Suçlular Aramızda mı Dolaşacak
Tutukluluk süresinin üç yıla indirilmesi ve düzenlemenin yılbaşında yürürlüğe girmesi ile 57 bin kişi tahliye olacakmış. Yeni uygulama ile ilk tahliye olan sanığın, beş kişinin katili olması, toplumda büyük bir tepkiye aynı zamanda da endişeye sebep oldu. Darbe suçlarında sürenin daha uzun olması sebebiyle bu suçtan yargılananlar yeni değişiklikten istifade edemeyeceklermiş.
Bilindiği gibi 57 bin kişinin bu değişiklikten yararlanmasının sebebi Yargıtay’daki iş yüküdür. Yalnız toplum, Yargıtay’daki iş yükünün ağırlığına postaneden alınamayan dosyalar sebebiyle muttali oldu. Durum PTT’nin açıklaması ile ortaya çıkmıştı. O güne kadar toplum böyle vahim bir olayın farkında değildi. Siyasilerle lâf yarışında bir an bile vakit geçirmeyen Sayın Gerçeker’in bu meseleyi daha önce açıklaması ve durumu toplumla paylaşması ve yetkilileri ciddi şekilde uyarması gerekmez miydi?

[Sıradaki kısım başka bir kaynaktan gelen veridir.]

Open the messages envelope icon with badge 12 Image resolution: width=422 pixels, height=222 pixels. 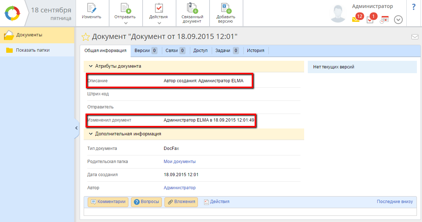point(356,19)
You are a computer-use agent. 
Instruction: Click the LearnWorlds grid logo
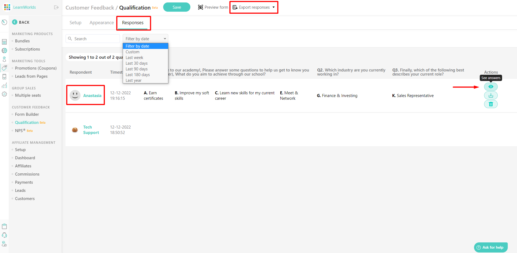click(7, 7)
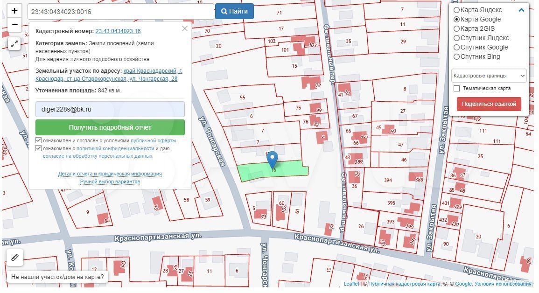
Task: Collapse the map layers panel
Action: [x=521, y=10]
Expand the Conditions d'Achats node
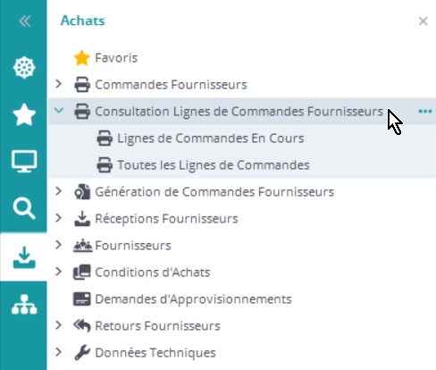436x370 pixels. pyautogui.click(x=59, y=272)
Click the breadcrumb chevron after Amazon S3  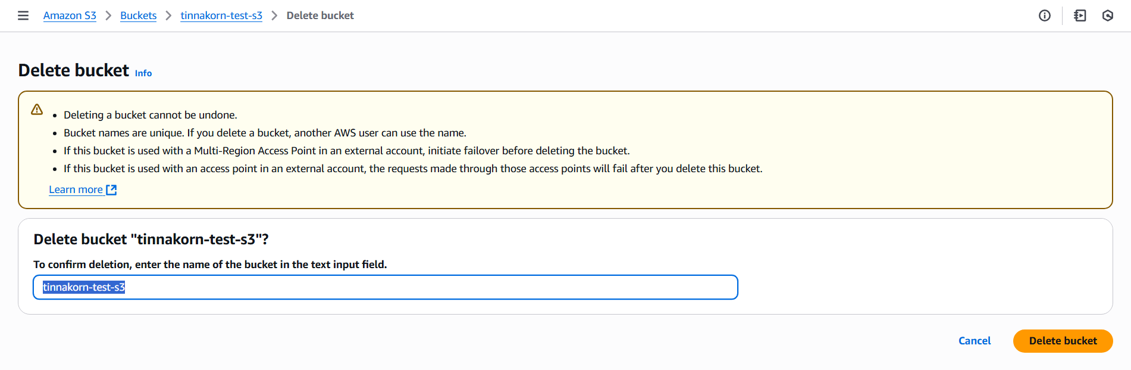click(108, 15)
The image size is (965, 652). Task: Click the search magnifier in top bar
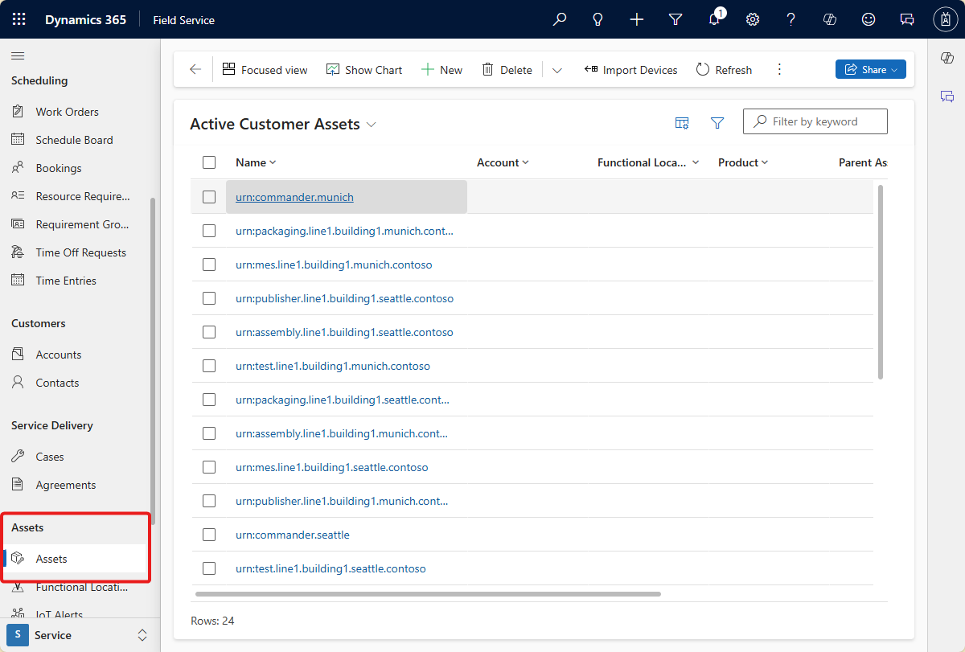(560, 19)
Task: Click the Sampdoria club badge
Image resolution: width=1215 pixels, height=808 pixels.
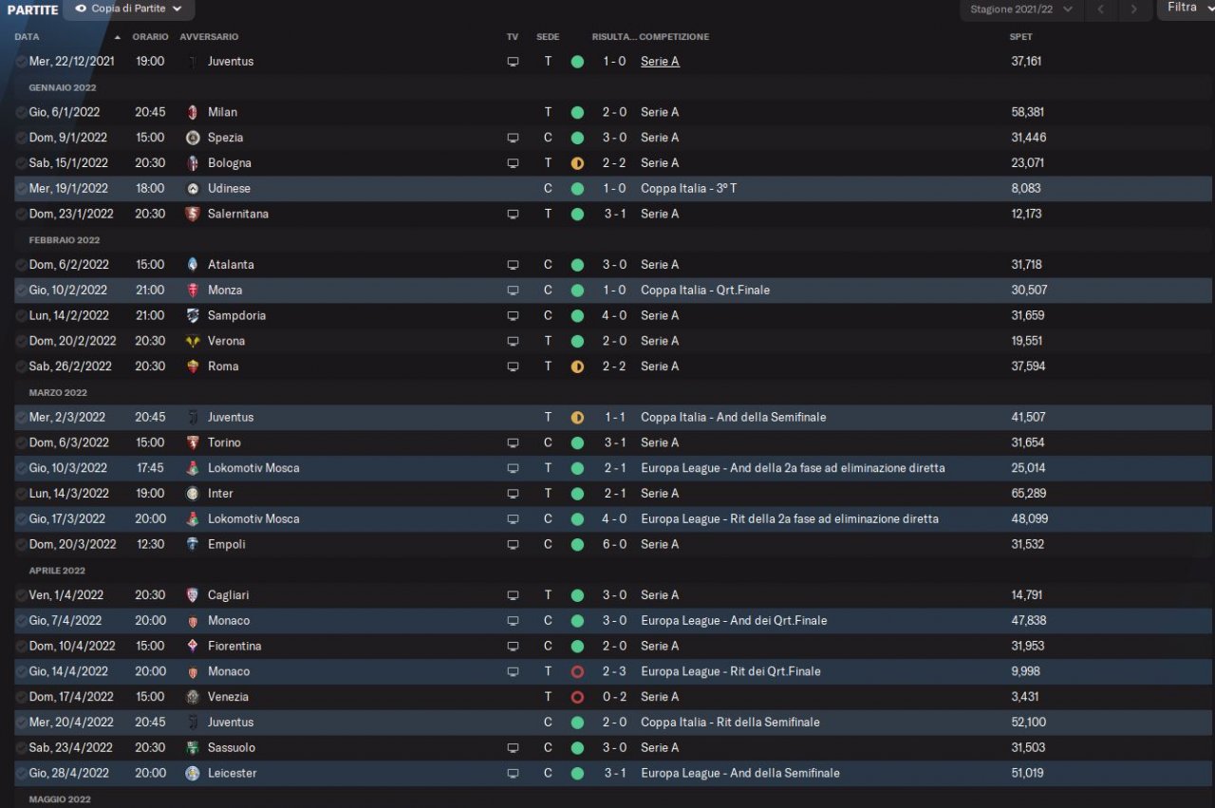Action: 193,315
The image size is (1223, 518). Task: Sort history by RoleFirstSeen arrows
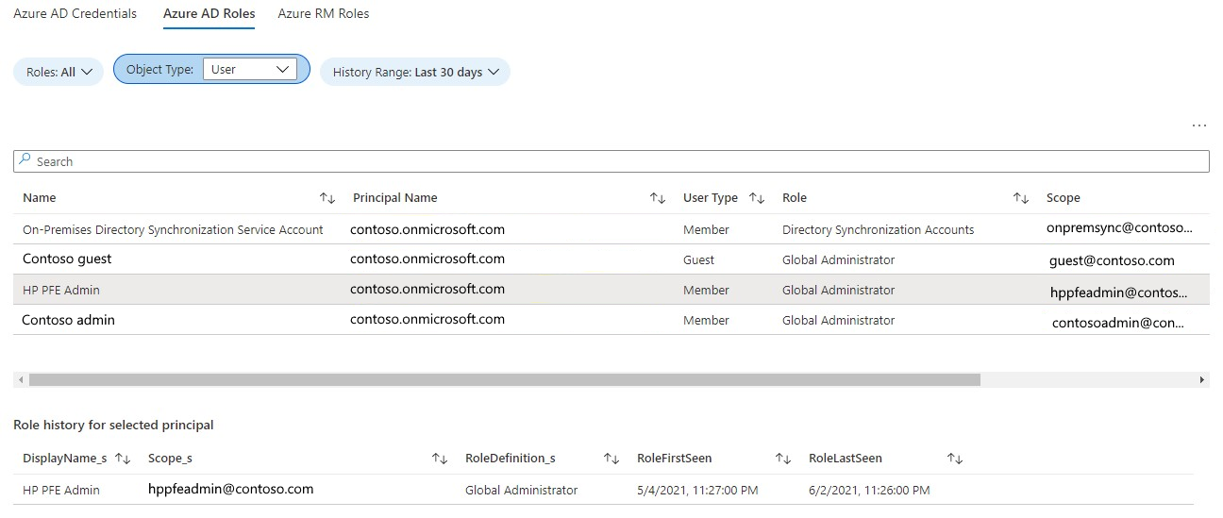point(782,459)
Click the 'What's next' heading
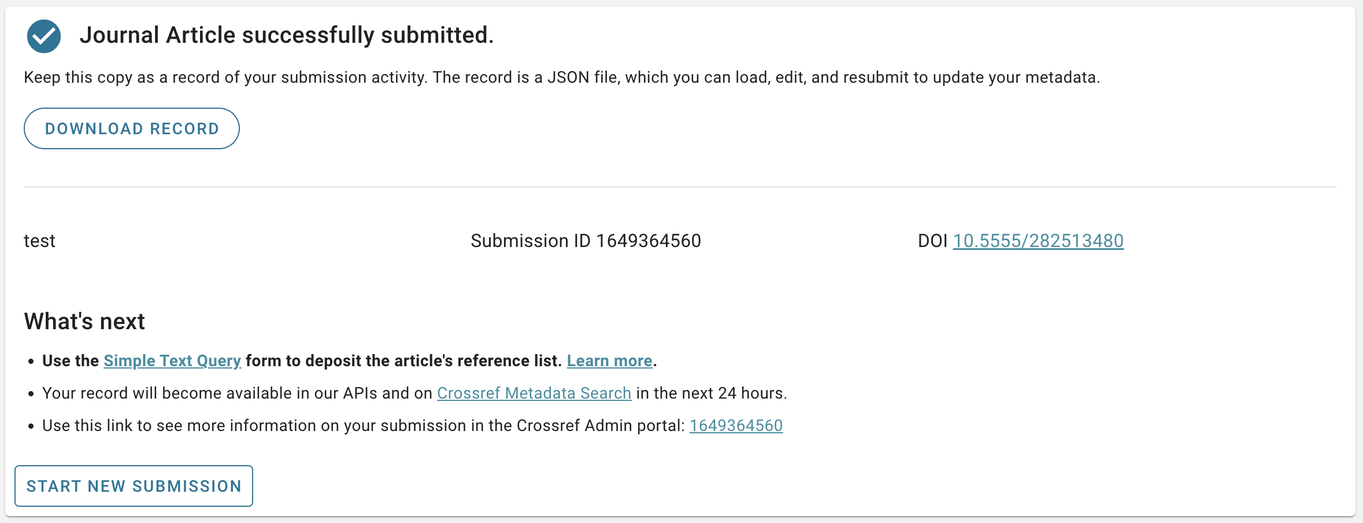 click(x=84, y=322)
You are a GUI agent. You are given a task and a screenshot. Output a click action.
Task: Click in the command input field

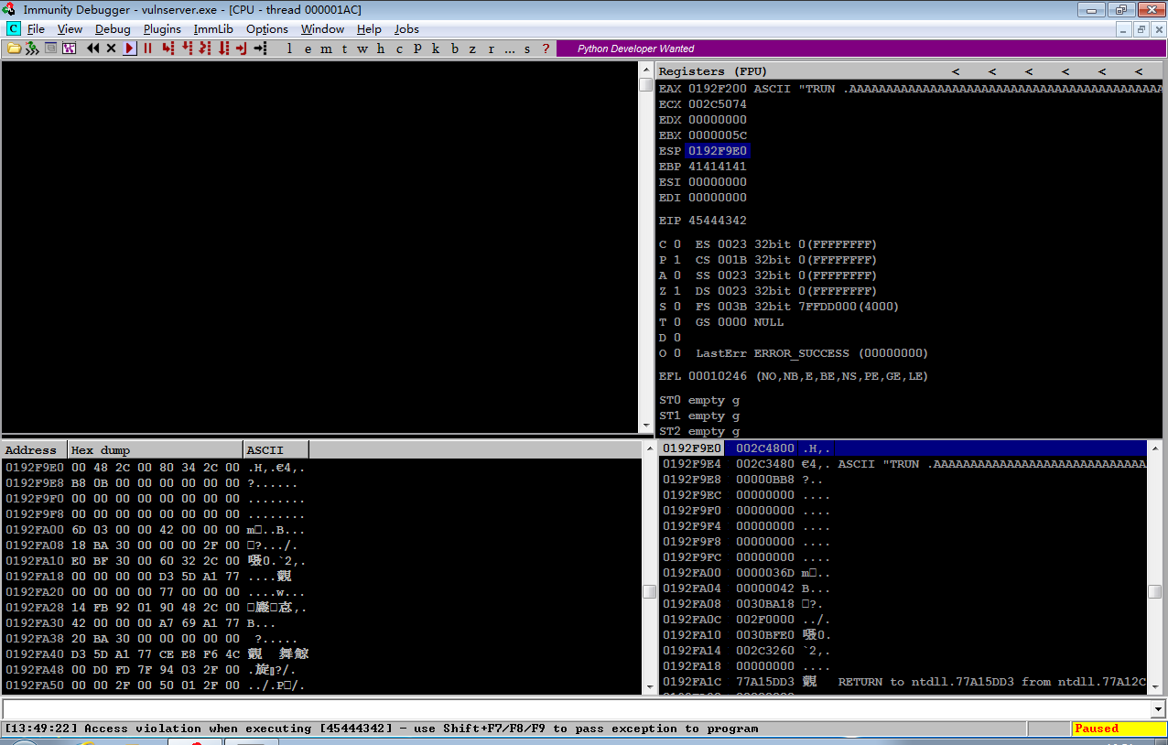click(x=576, y=709)
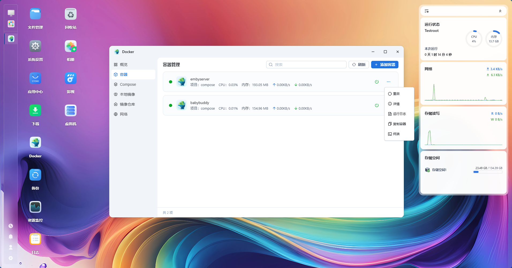Image resolution: width=512 pixels, height=268 pixels.
Task: Click the 刷新 refresh button
Action: point(359,65)
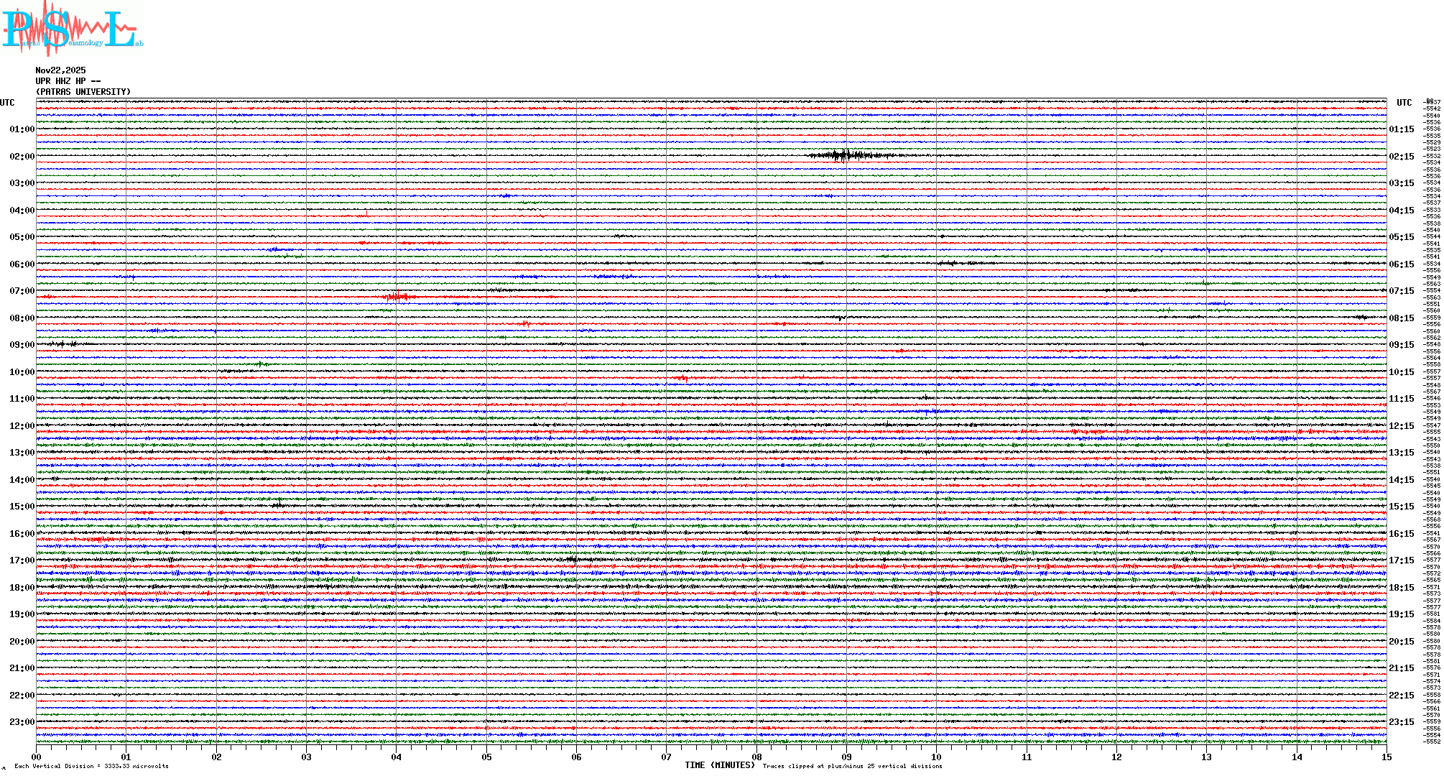Image resolution: width=1444 pixels, height=776 pixels.
Task: Click the Nov22,2025 date text
Action: (x=60, y=70)
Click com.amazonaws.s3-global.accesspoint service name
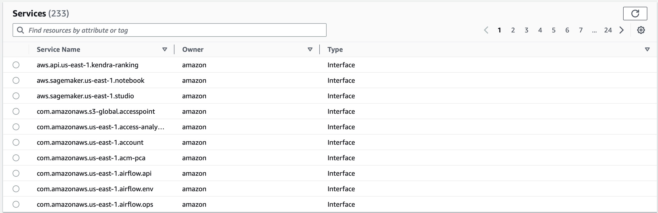Image resolution: width=658 pixels, height=213 pixels. (x=96, y=111)
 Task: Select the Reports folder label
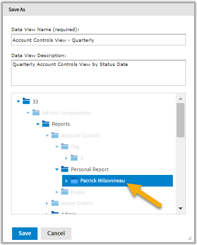(x=61, y=124)
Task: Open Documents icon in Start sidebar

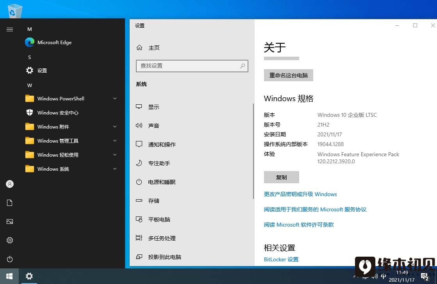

Bir zamanlar halkın, “Rahşan affı” diye adlandırdığı af sebebiyle büyük bir travma yaşamış, af sebebiyle salıverilen mahkûmların büyük bir bölümü ceza evinden çıkar çıkmaz, tekrar suç işleyip cezaevlerine geri dönmüş ve o zamanlar suç oranlarında büyük çapta bir artış görülmüştü. 57 bin sanığın salınmasına sebep olacak yeni uygulama elbette bir af değil, ama ortaya çıkacak olan netice aynı durumu yansıtacaktır.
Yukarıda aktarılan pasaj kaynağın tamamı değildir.